TASK OBJECTIVE
Write every line below out again, exactly as given, but leave out the pictures.

TASK INPUT
══════════════════════════════

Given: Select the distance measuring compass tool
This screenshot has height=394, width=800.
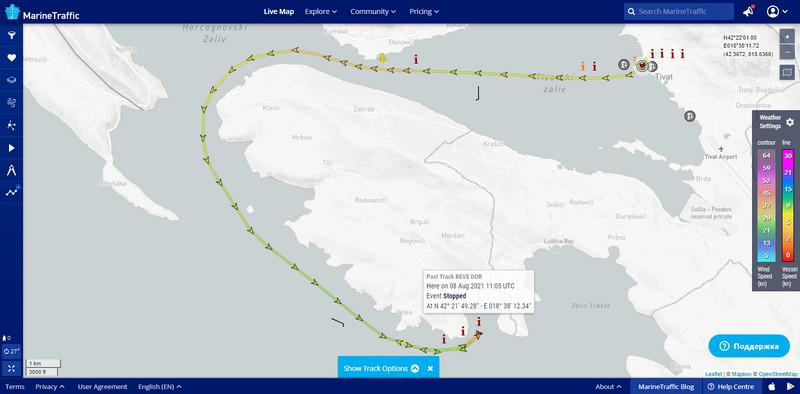Looking at the screenshot, I should (x=11, y=170).
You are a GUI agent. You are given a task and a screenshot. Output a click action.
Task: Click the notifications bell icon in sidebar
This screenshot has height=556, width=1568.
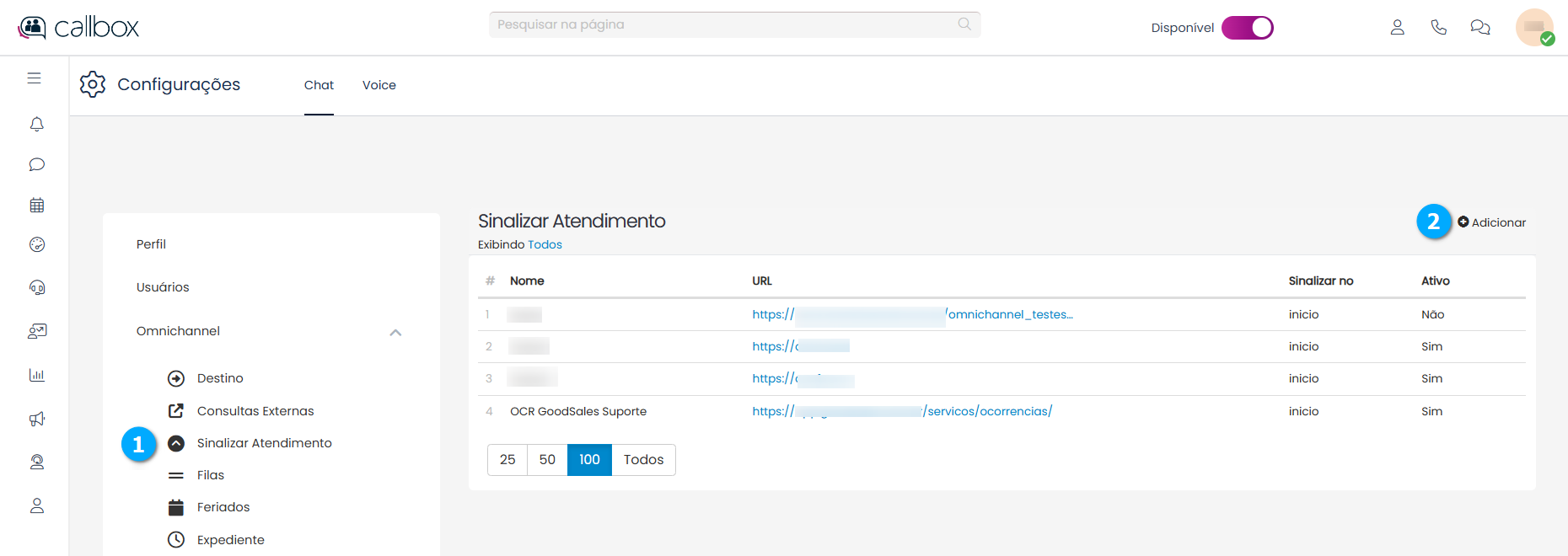[36, 125]
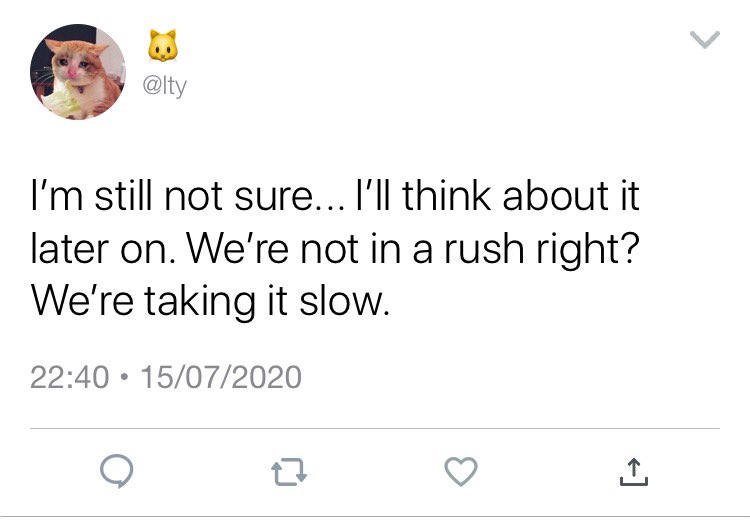Toggle the heart to favorite the tweet
Screen dimensions: 750x520
pyautogui.click(x=461, y=471)
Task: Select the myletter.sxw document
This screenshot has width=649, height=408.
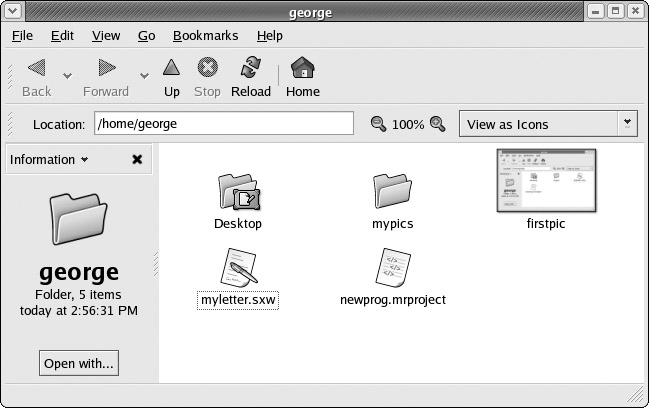Action: pos(238,268)
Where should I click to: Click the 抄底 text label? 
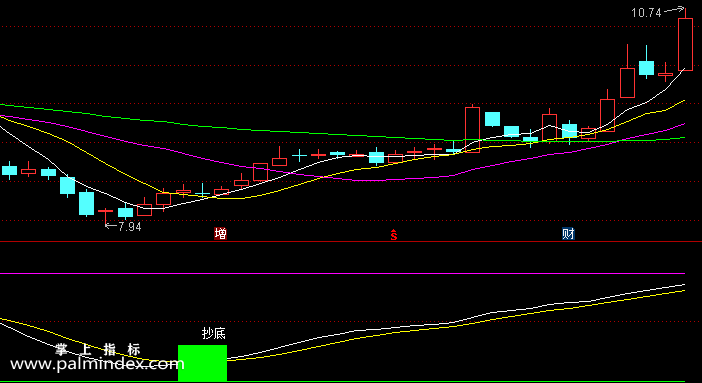tap(214, 333)
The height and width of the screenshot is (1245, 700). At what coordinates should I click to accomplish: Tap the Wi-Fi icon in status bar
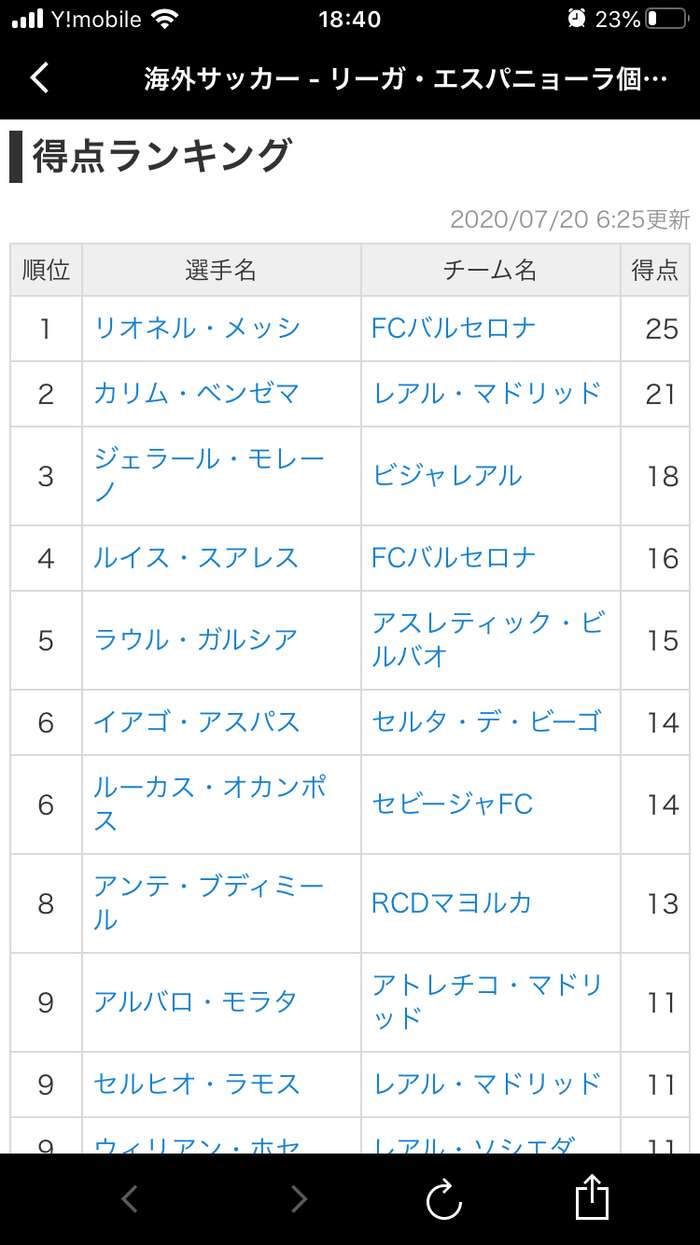click(165, 19)
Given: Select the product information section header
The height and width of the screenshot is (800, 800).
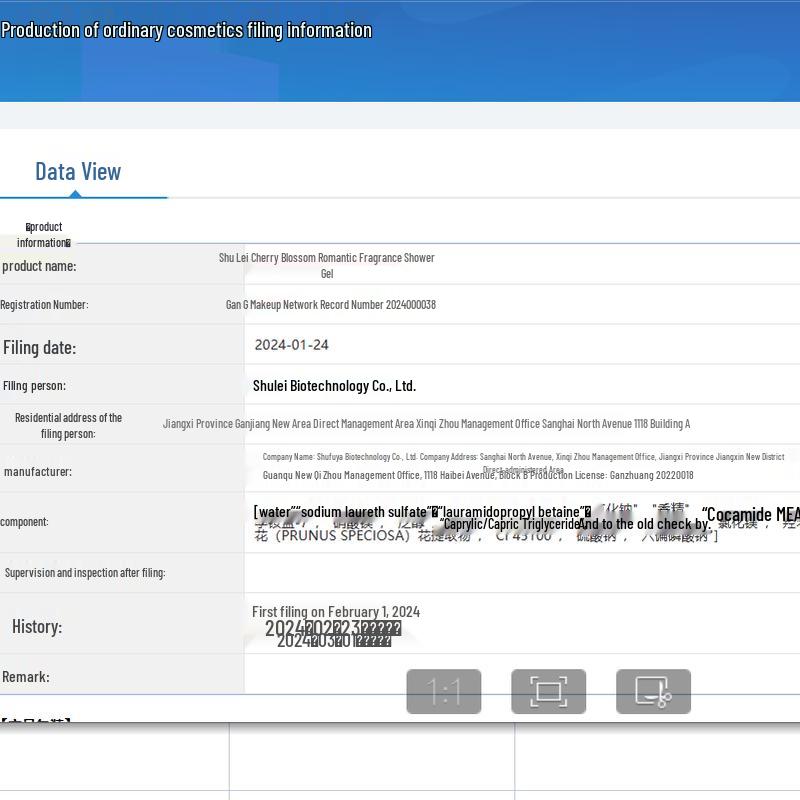Looking at the screenshot, I should pos(43,235).

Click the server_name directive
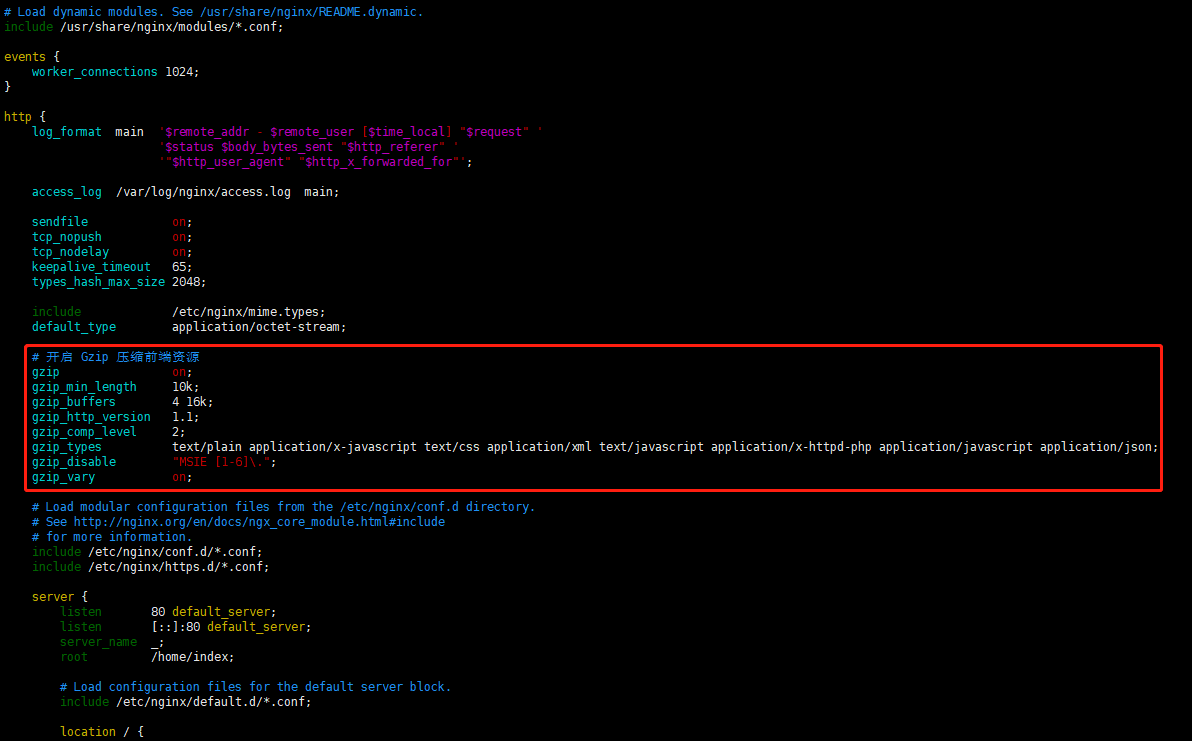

══════════════════════════════

ANSWER BELOW
Given: Select the distance measuring compass tool
This screenshot has height=394, width=800.
Looking at the screenshot, I should (x=11, y=170).
You are a GUI agent. You are given a task and a screenshot. Output a click action.
Task: Click the notifications bell icon in sidebar
This screenshot has height=556, width=1568.
[36, 125]
Toggle the heart to favorite the tweet
Screen dimensions: 750x520
pyautogui.click(x=461, y=471)
Task: Select the myletter.sxw document
This screenshot has width=649, height=408.
Action: pos(238,268)
Where should I click to: Click the 抄底 text label? 
tap(214, 333)
The height and width of the screenshot is (1245, 700). At what coordinates should I click to accomplish: Tap the Wi-Fi icon in status bar
click(165, 19)
Given: Select the product information section header
The height and width of the screenshot is (800, 800).
Looking at the screenshot, I should pos(43,235).

Click the server_name directive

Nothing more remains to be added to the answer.